Nach dem Ende des Kalten Krieges und Österreichs EU-Beitritt im Jahr 1995, wurde in der Wiener Außenpolitik Brüssel wichtiger als Washington und die Beziehungen zu den USA erreichten während der Präsidentschaft von George W. Bush („Bush II“) einen neuen Tiefpunkt als Wien sich gegen die Intervention in Irak positionierte. Seither dämmern die bilateralen Beziehungen dahin. Während Österreich den Botschafterposten in Washington nach vor mit den besten Karrierediplomat*innen besetzt, entsendet Washington keine career diplomats sondern campaign donors als Botschafter*innen nach Wien.

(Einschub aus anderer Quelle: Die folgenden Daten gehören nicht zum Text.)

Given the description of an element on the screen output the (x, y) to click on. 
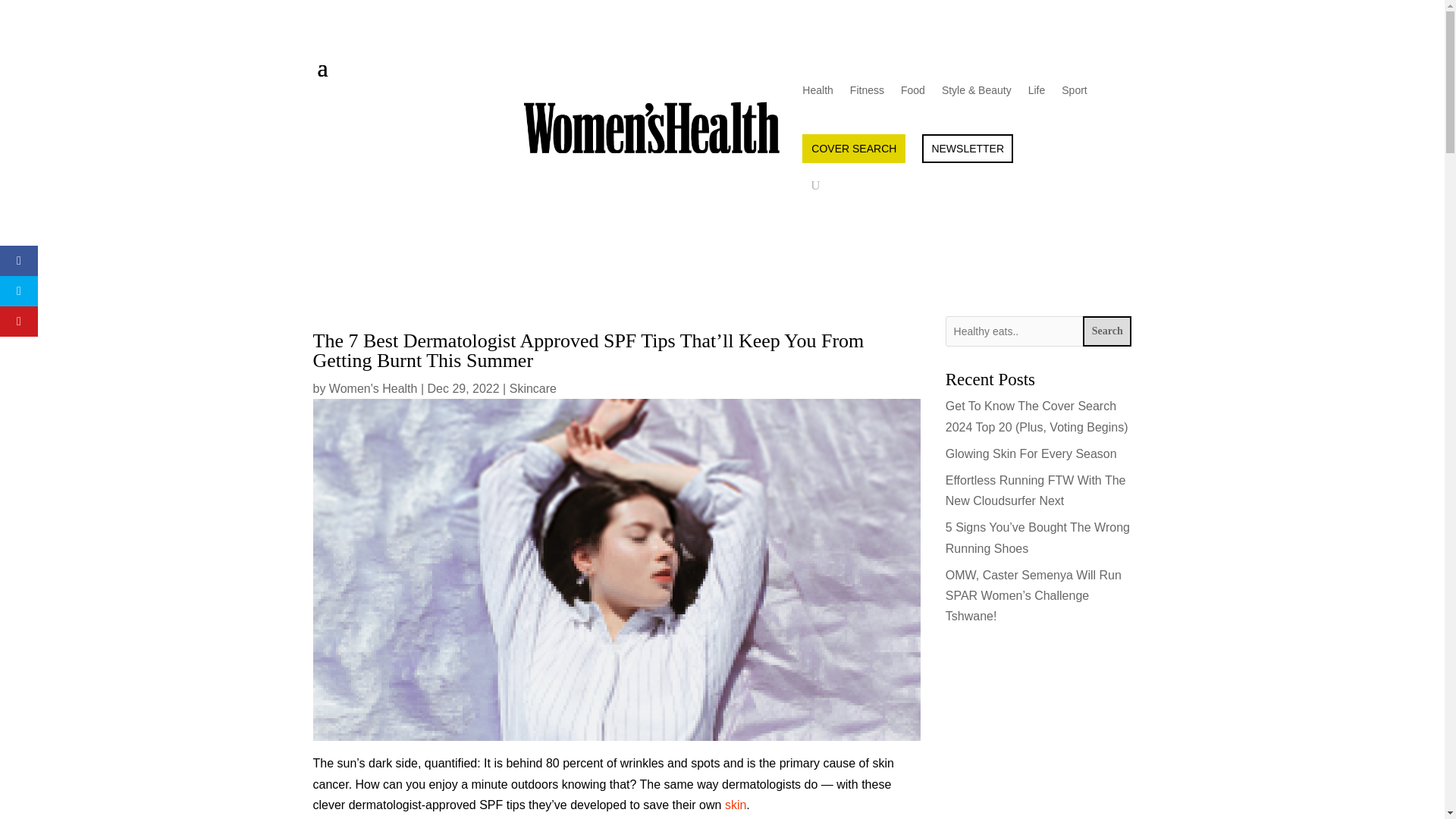
Posts by Women's Health (373, 388)
Given the description of an element on the screen output the (x, y) to click on. 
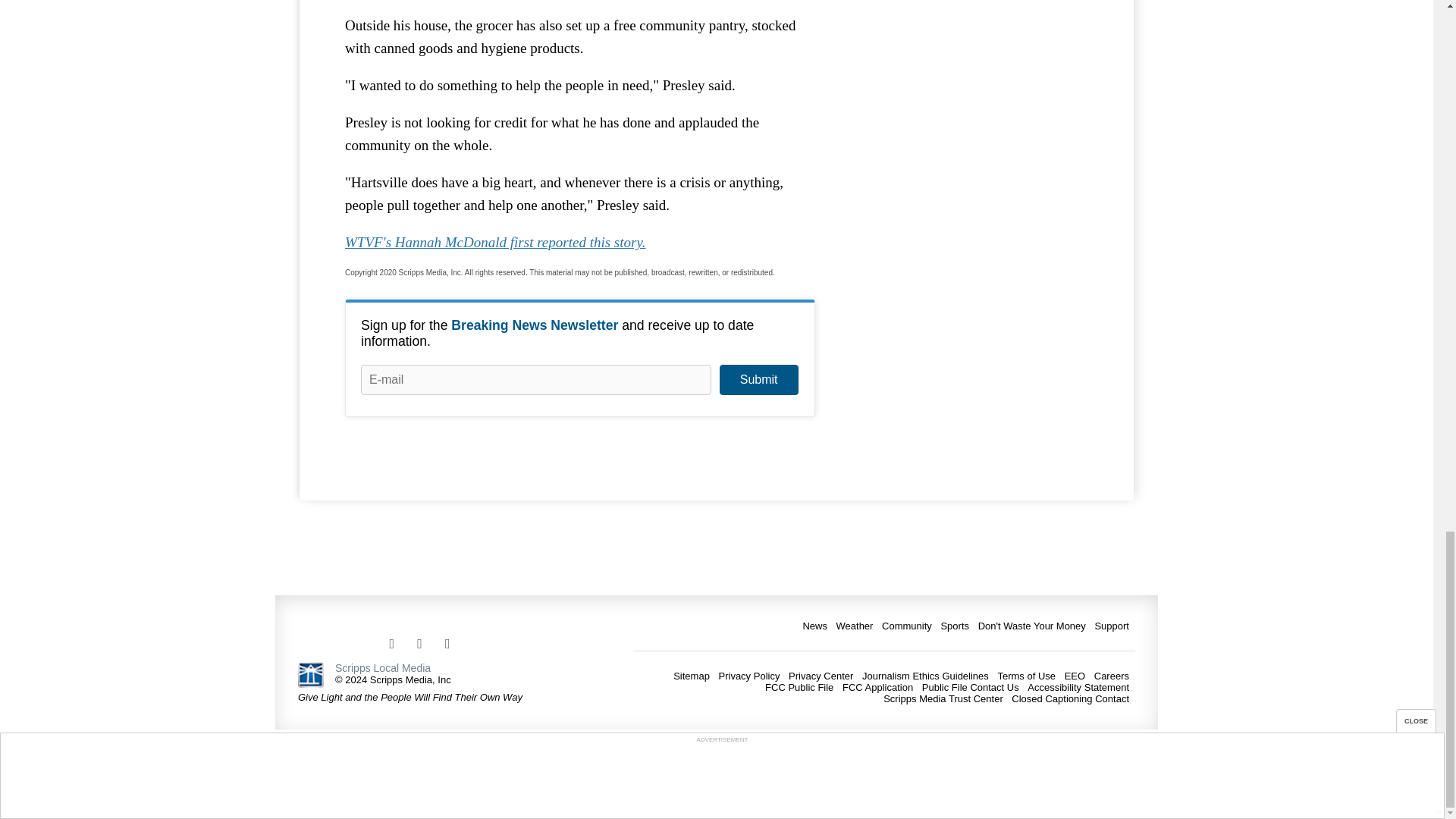
Submit (758, 379)
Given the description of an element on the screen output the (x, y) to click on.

Auf der anderen Seite interagiert Österreich mit Kanada mehr auf Augenhöhe. Kanada ist, im Kern auch seinem Selbstverständnis nach, eine Mittelmacht auf dem internationalen ParkettFootnote 1. Als solche ist sie für Wien oftmals eine Verbündete in „weichen“ Globalfragen. Damit einher gehen zwei Eckpunkte, die das Verhältnis zu einem fernen und befreundeten Nischen-Player wie Österreich konturieren: erstens ein Puffer in „harten“ Fragen (inter-)nationaler Interessendurchsetzung und zweitens ein geteilter Hang zum Aufbau multilateraler (Verhandlungs-)Regime (von Bredow 2003).Footnote 2 Ferner liegt eine indirekte Beeinflussung durch die Gemeinsamkeit eines „Großen Bruders/Cousins“, eines ungleich mächtigeren, kulturell nahestehenden Nachbarn vor: (a) der USA im Falle Kanadas besonders unter konservativ geführten Regierungen und (b) Deutschlands im Falle Österreichs und verwässert im Zuge von EU-Beitritt und EU-Osterweiterung.

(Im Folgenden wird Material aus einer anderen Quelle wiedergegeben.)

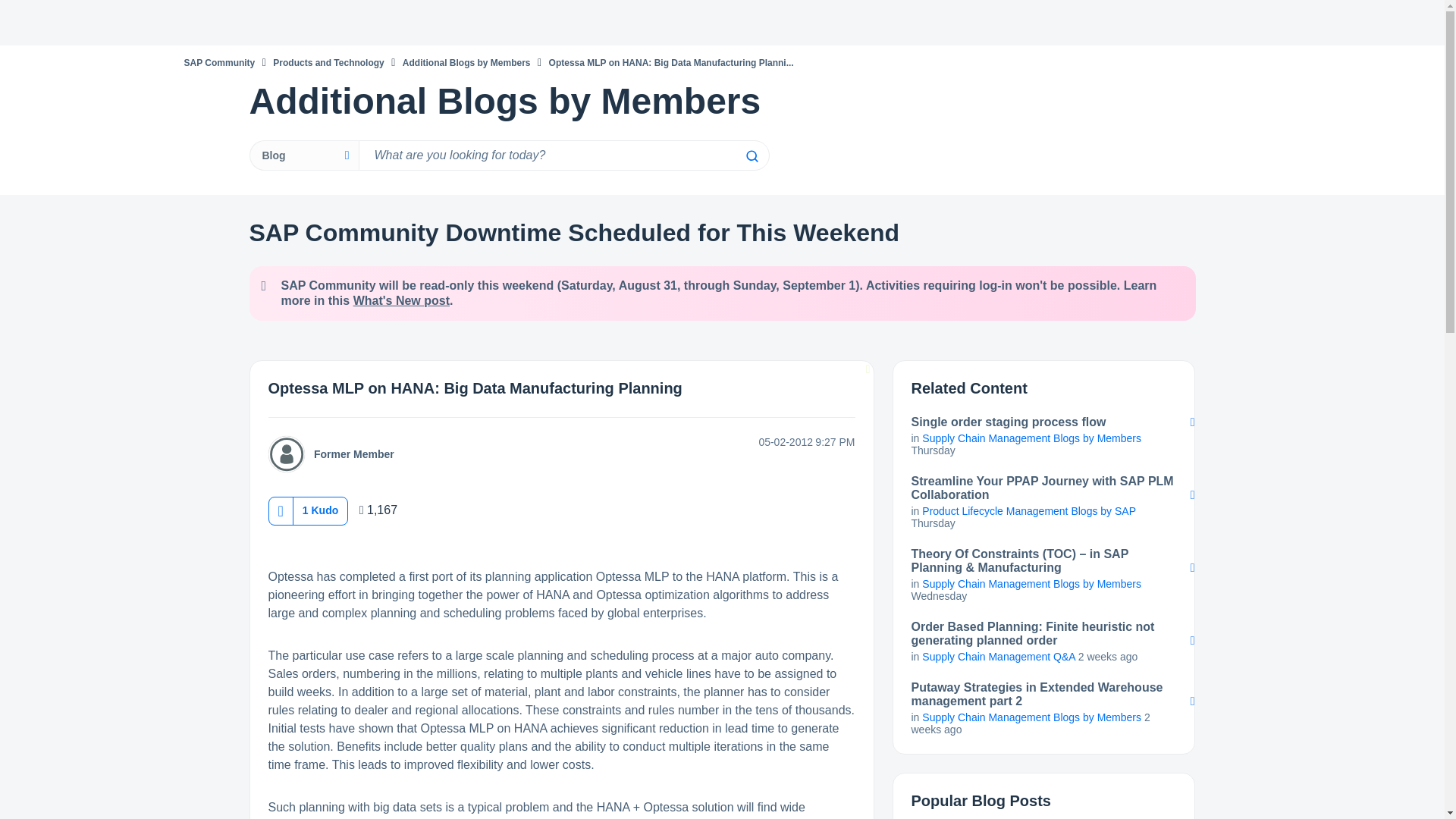
Putaway Strategies in Extended Warehouse management part 2 (1043, 694)
Single order staging process flow (1043, 422)
Additional Blogs by Members (467, 62)
Search (563, 155)
Click here to give kudos to this post. (279, 510)
Click here to see who gave kudos to this post. (320, 510)
Search (750, 155)
Supply Chain Management Blogs by Members (1031, 438)
Streamline Your PPAP Journey with SAP PLM Collaboration (1043, 488)
Search (750, 155)
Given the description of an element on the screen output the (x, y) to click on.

2 Das Verhältnis zu den Vereinigten Staaten von Amerika

2.1 1945–1959 – Unterstützung und Neutralitätsskepsis

US-Truppen befreiten Teile von Österreich (Tirol, Salzburg, Oberösterreich) im Mai 1945 und besetzten Salzburg, Oberösterreich südlich der Donau (inkl. Linz), und einen Sektor in Wien im Laufe des Sommers. Die Amerikaner versuchten eine gründliche Entnazifizierung des Landes durchzusetzen. Im Jahr 1946 übergaben die vier Besatzungsmächte diese Agenda an die österreichische Regierung, die die Entnazifizierung hinauszögerte und 1948 mit Ausbruch des Kalten Krieges aufgab. Die US-Politik konzentrierte sich in der Frühphase der Viermächtebesatzung Österreichs auf den Zusammenhalt in der „Grossen ÖVP-SPÖ Koalition“ zur Erzeugung politischer Stabilität im Land und auf den wirtschaftlichen Wiederaufbau, um dem armen, hungrigen Land aus der wirtschaftlichen Not herauszuhelfen. Als die Sowjets 1945/1946 das sogenannte „Deutsche Eigentum“ beschlagnahmten und in die Holding „USIA“ überführten, übergaben die USA ehemalige deutsche Kriegsindustrien an die österreichische Regierung „zu treuen Handen“. Diese wurden verstaatlicht und dann später mit Marshallplan „Counterpart“ Investitionen ausgebaut (Bischof 1999).

Armut und Hunger charakterisierten Österreichs unmittelbare Nachkriegszeit. Zuerst brachte die US Armee Lebensmittel ins Land, um den Menschen das Überleben zu sichern. Ab 1946 war es die United Nations Relief and Rehabilitation Administration (UNRRA), die Österreich mit Lebensmitteln versorgte. Auch private Aktionen wie die „CARE Packages“ halfen zahlreichen Menschen. Als die Ost-West-Auseinandersetzungen härter wurden, galt Österreich als eines vom Kommunismus besonders gefährdetes Land. Zwei Überbrückungsprogramme des Kongresses halfen Österreich über die Runden. Ab Mitte 1948 erhielt Österreich Marshallplan (European Recovery Program, ERP)-Hilfe. Mit der amerikanischen Marshallplan-Hilfe, die Milliarden an „Counterpart Funds“ für Investitionen in allen Wirtschaftsbereichen (Industrie, Land- & Forstwirtschaft, Tourismus) generierte, gelangte Österreich zu neuem Wohlstand (Bischof und Petschar 2017).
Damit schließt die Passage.